PROBLEM TO SOLVE: Your answer must be a single number: the count of lines in the records below that include the string "computer".

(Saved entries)
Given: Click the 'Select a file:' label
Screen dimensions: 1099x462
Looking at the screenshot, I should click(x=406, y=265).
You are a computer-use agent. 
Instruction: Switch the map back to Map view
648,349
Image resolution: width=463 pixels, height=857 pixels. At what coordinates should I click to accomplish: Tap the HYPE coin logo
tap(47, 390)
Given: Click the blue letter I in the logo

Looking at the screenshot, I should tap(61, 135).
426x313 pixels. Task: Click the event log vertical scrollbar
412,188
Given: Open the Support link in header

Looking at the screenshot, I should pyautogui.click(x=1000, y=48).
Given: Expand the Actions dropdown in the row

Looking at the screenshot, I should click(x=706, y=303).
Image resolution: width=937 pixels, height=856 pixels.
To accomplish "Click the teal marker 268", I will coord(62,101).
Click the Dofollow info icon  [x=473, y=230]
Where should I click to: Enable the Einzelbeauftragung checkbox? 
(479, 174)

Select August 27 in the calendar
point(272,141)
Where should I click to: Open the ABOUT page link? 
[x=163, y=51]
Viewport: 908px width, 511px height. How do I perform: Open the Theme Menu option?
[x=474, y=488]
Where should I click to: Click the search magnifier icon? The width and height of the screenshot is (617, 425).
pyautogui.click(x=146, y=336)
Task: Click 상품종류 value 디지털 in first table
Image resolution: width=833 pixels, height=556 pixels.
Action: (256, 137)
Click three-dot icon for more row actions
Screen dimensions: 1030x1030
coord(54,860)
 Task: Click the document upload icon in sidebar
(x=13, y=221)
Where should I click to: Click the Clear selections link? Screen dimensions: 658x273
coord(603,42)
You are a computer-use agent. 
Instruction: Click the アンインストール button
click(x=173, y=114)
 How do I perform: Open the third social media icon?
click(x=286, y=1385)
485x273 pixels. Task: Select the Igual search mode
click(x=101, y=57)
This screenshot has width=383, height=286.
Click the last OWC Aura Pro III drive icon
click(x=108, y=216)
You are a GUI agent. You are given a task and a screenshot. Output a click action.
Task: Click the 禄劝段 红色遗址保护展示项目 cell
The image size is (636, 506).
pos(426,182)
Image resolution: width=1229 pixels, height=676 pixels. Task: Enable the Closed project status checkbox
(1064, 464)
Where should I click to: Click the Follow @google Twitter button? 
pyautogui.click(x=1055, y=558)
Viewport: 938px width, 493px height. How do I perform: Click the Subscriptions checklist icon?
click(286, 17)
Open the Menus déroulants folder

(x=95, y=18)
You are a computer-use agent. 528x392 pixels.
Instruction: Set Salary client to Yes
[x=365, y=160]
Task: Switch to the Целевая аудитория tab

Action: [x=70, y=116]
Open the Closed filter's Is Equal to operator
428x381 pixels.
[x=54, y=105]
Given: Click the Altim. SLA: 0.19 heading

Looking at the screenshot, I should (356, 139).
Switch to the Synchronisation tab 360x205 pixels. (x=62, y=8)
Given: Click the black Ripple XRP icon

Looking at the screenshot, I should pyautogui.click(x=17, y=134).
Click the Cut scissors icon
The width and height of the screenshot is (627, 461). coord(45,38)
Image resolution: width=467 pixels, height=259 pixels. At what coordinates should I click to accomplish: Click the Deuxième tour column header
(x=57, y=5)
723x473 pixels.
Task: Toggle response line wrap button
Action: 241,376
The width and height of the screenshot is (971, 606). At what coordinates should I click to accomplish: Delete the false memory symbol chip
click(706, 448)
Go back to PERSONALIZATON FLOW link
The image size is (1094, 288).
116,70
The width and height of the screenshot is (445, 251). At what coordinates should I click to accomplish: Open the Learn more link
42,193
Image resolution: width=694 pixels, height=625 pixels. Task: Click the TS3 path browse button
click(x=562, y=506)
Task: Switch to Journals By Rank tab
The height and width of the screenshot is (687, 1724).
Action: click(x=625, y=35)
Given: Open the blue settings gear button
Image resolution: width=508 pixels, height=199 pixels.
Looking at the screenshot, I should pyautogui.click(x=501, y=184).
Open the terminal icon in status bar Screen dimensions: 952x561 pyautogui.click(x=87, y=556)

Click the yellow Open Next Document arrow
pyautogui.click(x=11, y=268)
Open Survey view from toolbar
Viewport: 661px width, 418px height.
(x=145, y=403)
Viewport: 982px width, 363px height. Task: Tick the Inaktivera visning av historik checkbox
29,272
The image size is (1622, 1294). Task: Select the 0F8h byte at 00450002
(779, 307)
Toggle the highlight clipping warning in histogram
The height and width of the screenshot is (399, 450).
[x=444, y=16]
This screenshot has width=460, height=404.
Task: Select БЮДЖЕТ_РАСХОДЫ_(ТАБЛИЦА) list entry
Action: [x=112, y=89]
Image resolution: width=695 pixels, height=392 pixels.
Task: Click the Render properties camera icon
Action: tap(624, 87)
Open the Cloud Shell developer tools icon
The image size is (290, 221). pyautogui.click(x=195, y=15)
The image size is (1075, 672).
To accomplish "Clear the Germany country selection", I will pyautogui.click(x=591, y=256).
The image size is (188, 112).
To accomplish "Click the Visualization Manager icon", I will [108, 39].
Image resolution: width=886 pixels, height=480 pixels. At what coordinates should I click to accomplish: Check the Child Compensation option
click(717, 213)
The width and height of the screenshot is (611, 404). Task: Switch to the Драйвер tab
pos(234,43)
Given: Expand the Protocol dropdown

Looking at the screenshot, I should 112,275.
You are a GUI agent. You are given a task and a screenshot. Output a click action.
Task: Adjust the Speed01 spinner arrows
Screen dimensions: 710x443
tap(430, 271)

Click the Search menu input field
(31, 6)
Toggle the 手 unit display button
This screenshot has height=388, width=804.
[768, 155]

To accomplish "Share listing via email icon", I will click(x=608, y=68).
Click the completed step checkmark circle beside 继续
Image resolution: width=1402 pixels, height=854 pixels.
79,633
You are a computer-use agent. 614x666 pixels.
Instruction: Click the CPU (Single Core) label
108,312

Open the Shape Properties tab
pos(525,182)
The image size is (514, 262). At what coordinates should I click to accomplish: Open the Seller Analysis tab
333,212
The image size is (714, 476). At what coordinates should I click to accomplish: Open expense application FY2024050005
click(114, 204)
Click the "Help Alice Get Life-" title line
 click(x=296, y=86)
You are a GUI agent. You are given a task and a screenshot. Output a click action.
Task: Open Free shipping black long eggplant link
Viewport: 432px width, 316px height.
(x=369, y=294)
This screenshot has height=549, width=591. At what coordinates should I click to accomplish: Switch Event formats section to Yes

ANSWER TO THIS TASK: 4